Most people think a better life comes from acquiring things. A new habit, a new job, a new routine, a new car. Stack enough of those and eventually it clicks.
I used to think that too, and it’s backwards. The bigger shift isn’t what you add. It’s figuring out what you were put on this earth to do, something you and you alone can do better than anyone else, something nobody can copy. Find that lane, the one where you’re actually built to operate, then rebuild whatever you’re working on around it. A career. A business. A family. A life. It doesn’t matter which. The principle doesn’t change.
Dan Sullivan calls this your Unique Ability: the small set of things you do better than almost anyone, that energize you instead of draining you, and that you’d probably still do even if nobody paid you for it. Most people never find theirs. They spend decades excellent at the wrong things and wonder why everything still feels like a grind even when it looks fine on paper.
It’s not about your job title
Sullivan breaks everything you do into four tiers:
- Incompetence. You’re bad at it, it drains you, nobody benefits.
- Competence. You can do it, but you’re replaceable at it.
- Excellence. You’re genuinely good, people rely on you for it, but it still costs you energy.
- Unique Ability. You’re better at it than almost anyone, it gives you energy instead of taking it, and you’d do it for free if you had to.
The trap that keeps people stuck
Success can blind you to what fuels you. Your best skill doesn’t feel like a skill. It feels like breathing, so you assume it doesn’t matter, or worse, take it for granted. Meanwhile the stuff you had to grind to acquire becomes your whole identity, and your passion gets buried under all that excellence.
I lived in that excellence tier for years, starting out as a graphic designer and marketer. The underdog of the class, I proved them wrong. Graduated, landed one of the best jobs in my class, kept climbing. By every external measure I was winning.
But my passions lay elsewhere. I lived for the weekends, counting the days to go out, socialise, meet new people, have adventures. I was a people person, a communicator, a relationship builder. That’s what I lived for.
Somewhere on the climb, all of it got quietly passed by and traded for a desk and a monitor. But underneath it ate away at me. A fire in my belly I had to make friends with and embrace.
Staring at my own reflection, bags under the eyes like rucksacks, I asked myself what the hell I was doing with my life. And it hit me like a ton of bricks.
I handed in my notice and got on a plane to the other side of the world with no plan beyond one: try as many things as I could while doing what I loved, and figure out how to make money from it within five years. It took more than five, filled with adventures, exploring, and pioneering, before I came across a book built entirely around the concept, Unique Ability 2.0. The title alone sold me. I was in. It brought light to something I’d known for years but never had the words for. By the end, I knew myself in a way I never had before, what I was built for, what drove me, what drained me, what I’d been chasing without realizing it, and most importantly, why.

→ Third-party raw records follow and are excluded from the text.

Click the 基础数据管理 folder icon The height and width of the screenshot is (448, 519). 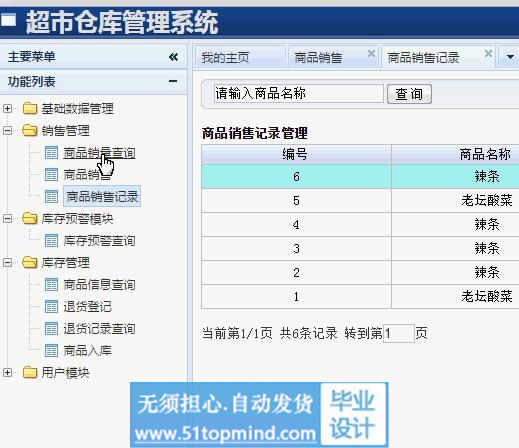point(30,108)
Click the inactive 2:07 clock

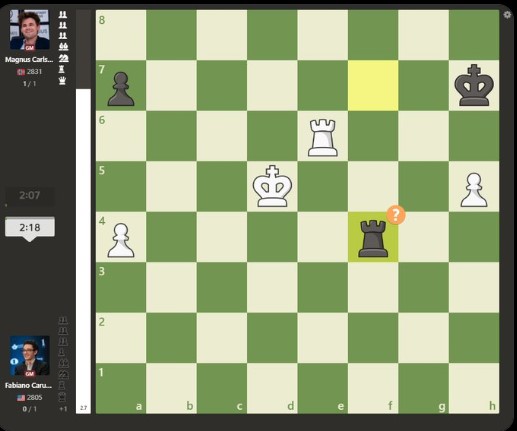[30, 195]
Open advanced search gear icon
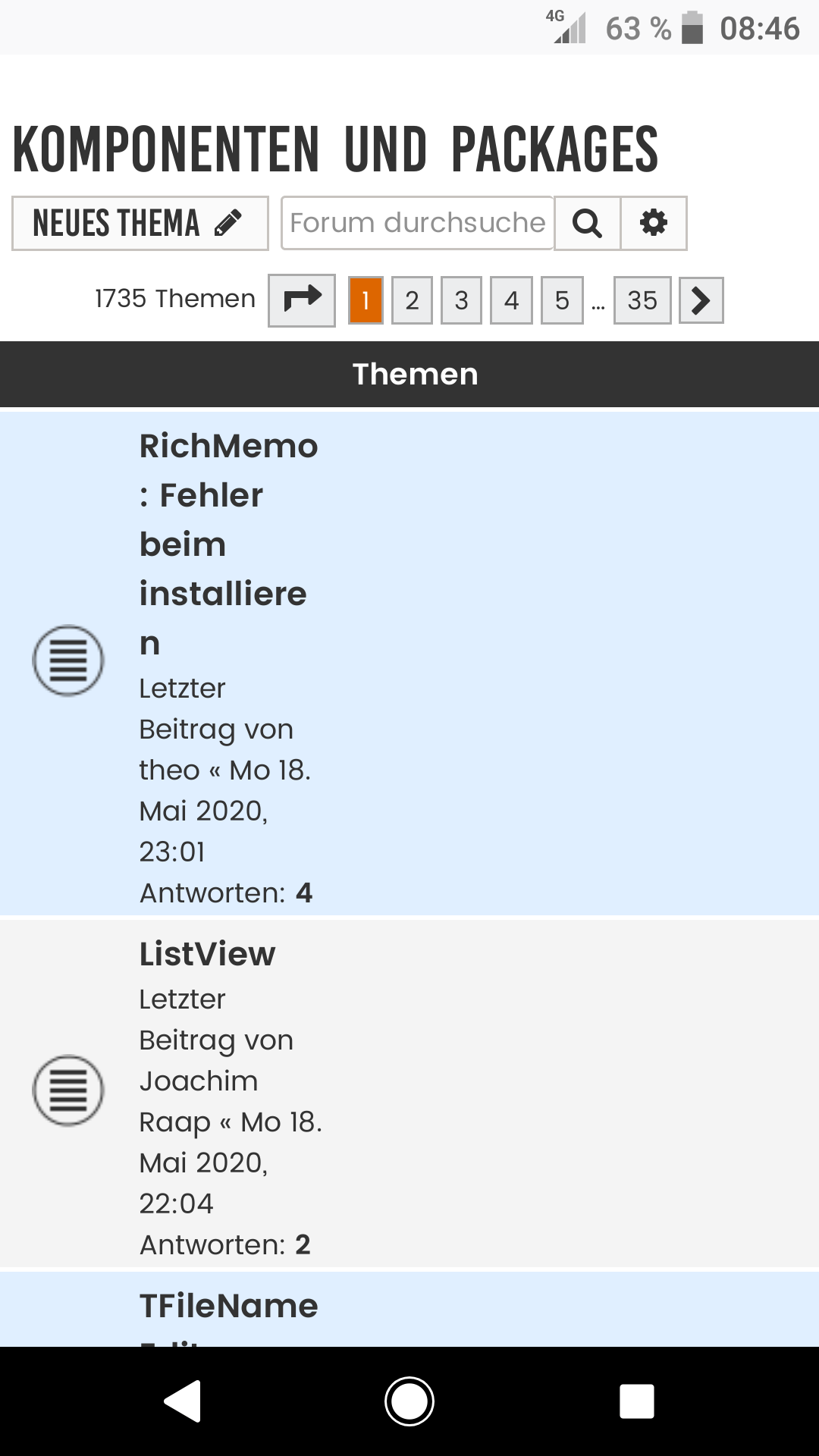 [x=654, y=224]
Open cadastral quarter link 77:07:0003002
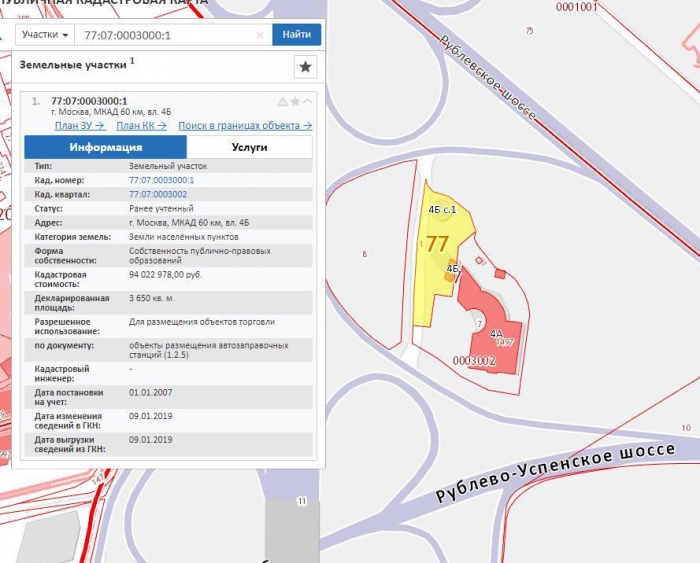The height and width of the screenshot is (563, 700). pos(158,194)
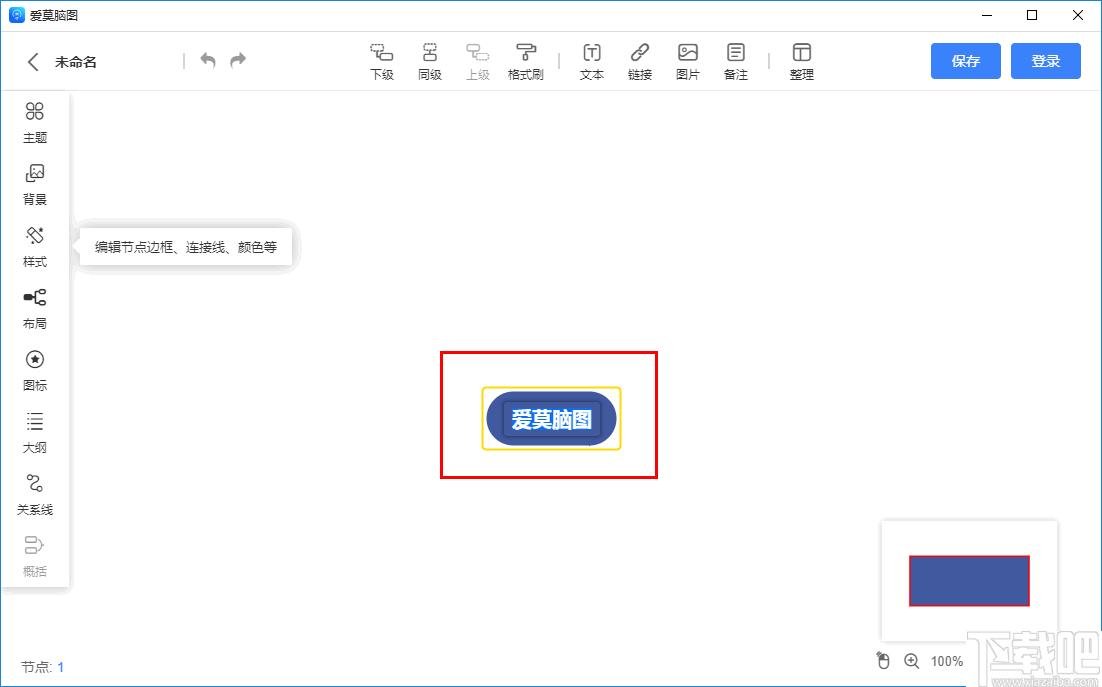The image size is (1102, 687).
Task: Click the zoom in magnifier icon
Action: [911, 661]
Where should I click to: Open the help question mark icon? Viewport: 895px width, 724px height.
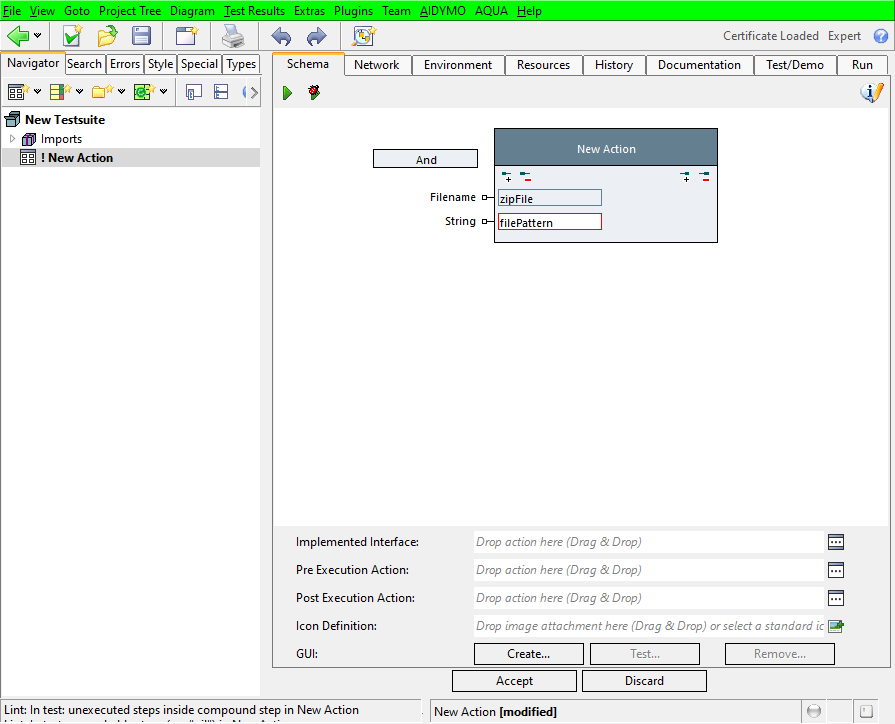point(881,36)
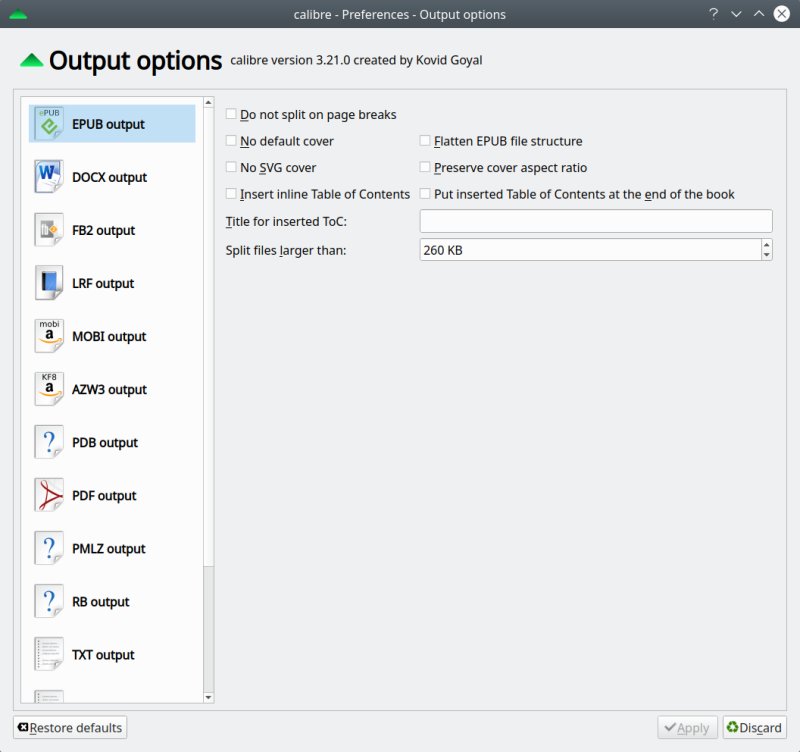This screenshot has height=752, width=800.
Task: Toggle No default cover setting
Action: pyautogui.click(x=230, y=141)
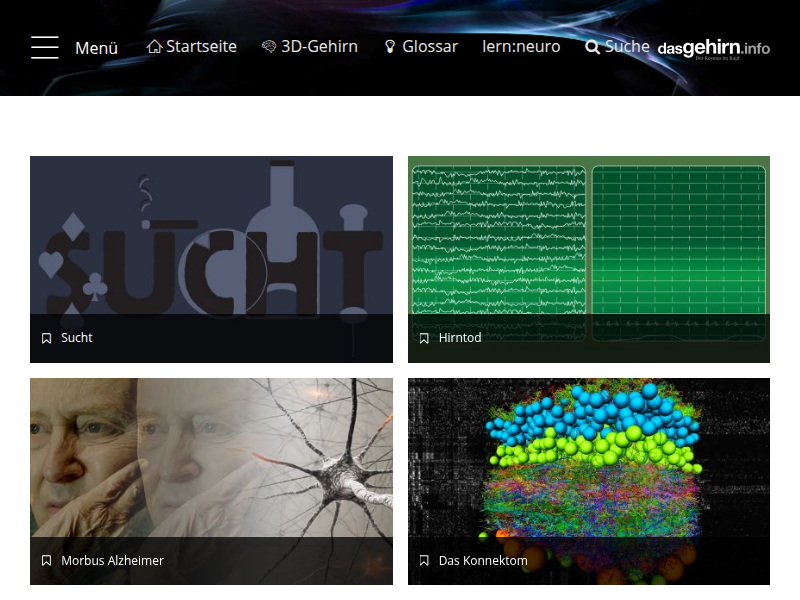Click the lightbulb icon beside Glossar
The image size is (800, 600).
(390, 47)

Why this is the “why” behind everything else
This is the same principle behind everything we talk about here. Discipline without direction is just noise, whether it’s a workout plan, a business plan, or a morning routine. None of it sticks if it isn’t connected to something you actually want to be building.
How to actually find yours
You won’t find it sitting still. I didn’t. It surfaced through action: trying things, paying attention to what pulled me back and what I dreaded, and working through it deliberately instead of hoping it would surface on its own. A few ways in:
- Ask five or six people who know you well (colleagues, friends, family) what they’d say you’re clearly better at than most people around you.
- Look for the pattern in what you did before anyone paid you for it.
- Pay attention to which parts of your work or your day leave you with more energy than you started with.
- Notice what you keep getting pulled back to, even when you’re supposed to be doing something else.
Do this properly and you won’t land on a job title. You’ll land on a short, honest description of the specific way you create value and meaning that almost nobody else creates the same way. That description will tell you more about how to rebuild than any five-year plan will.
What actually changes once you know it
Once you know your Unique Ability, the move isn’t to abandon everything else. It’s to spend more of your time in that space, wherever it shows up, and delegate, drop, or systemize the rest. In a business, that might mean finally letting go of the parts you’ve been white-knuckling since day one. In a life, it might mean cutting the commitments that were never really yours to carry. Either way, it’s fewer hours spent excellent at the wrong things and more hours spent in the one lane that was built for you.
That’s the real incentive here. Not a better title, not a new routine to bolt on, but something you love and are genuinely passionate about, done daily. Something that runs on its own momentum instead of your willpower. Better body. Better mind. Better direction. Go find the thing you’re built for. Stop settling for excellent.